[Stored records]
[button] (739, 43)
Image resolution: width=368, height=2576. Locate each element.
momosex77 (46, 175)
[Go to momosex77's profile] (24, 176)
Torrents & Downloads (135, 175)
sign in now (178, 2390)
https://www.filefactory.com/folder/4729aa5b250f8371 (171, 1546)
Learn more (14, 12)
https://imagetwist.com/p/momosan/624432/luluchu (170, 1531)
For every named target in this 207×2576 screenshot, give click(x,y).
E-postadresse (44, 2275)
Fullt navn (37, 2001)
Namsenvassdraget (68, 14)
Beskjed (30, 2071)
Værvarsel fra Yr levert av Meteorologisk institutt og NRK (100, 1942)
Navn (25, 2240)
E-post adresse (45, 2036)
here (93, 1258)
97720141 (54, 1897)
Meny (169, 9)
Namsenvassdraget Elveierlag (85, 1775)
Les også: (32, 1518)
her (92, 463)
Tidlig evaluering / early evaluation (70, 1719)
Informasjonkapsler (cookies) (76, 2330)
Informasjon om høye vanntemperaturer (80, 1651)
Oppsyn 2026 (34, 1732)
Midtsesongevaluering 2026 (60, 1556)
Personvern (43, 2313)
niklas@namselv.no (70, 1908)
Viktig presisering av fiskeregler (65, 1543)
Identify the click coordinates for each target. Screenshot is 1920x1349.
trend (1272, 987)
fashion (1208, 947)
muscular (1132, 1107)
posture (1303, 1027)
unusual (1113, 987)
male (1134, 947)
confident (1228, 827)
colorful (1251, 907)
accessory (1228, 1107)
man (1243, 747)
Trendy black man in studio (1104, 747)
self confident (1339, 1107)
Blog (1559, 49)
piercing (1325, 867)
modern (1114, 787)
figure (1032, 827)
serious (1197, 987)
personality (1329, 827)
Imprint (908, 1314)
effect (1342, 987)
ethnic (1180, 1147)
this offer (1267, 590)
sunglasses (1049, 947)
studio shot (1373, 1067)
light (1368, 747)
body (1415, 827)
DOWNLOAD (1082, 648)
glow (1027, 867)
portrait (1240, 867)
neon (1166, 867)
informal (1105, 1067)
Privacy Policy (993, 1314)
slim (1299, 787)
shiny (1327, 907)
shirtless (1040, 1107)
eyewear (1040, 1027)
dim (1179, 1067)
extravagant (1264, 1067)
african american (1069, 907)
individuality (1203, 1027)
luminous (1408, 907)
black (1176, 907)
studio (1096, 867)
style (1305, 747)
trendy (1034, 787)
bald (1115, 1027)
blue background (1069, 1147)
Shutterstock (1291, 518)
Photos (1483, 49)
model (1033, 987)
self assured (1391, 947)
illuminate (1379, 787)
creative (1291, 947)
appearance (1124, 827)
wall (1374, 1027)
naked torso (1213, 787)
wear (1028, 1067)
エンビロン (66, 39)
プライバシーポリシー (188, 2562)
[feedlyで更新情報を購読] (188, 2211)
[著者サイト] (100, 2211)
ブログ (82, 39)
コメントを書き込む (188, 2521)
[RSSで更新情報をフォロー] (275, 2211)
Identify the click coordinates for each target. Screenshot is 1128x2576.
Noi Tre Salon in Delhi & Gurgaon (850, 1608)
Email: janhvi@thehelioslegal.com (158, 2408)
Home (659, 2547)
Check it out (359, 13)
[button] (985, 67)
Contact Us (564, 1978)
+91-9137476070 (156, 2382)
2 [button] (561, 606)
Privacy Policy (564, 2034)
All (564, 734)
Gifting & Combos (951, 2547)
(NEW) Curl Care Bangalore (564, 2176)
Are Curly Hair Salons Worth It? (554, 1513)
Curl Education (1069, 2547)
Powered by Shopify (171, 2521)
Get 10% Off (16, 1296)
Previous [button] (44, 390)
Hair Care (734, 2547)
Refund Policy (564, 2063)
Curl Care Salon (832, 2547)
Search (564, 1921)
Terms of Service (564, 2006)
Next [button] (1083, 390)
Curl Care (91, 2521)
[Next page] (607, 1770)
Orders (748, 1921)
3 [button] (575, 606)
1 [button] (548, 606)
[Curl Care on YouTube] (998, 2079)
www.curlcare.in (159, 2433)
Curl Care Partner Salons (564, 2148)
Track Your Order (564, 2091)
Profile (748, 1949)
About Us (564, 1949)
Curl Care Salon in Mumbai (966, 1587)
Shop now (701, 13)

* ACTIVITY *
Scan the records above for the string "Policy", then copy each line where it turns up.

* TASK RESPONSE *
Privacy Policy (993, 1314)
Privacy Policy (564, 2034)
Refund Policy (564, 2063)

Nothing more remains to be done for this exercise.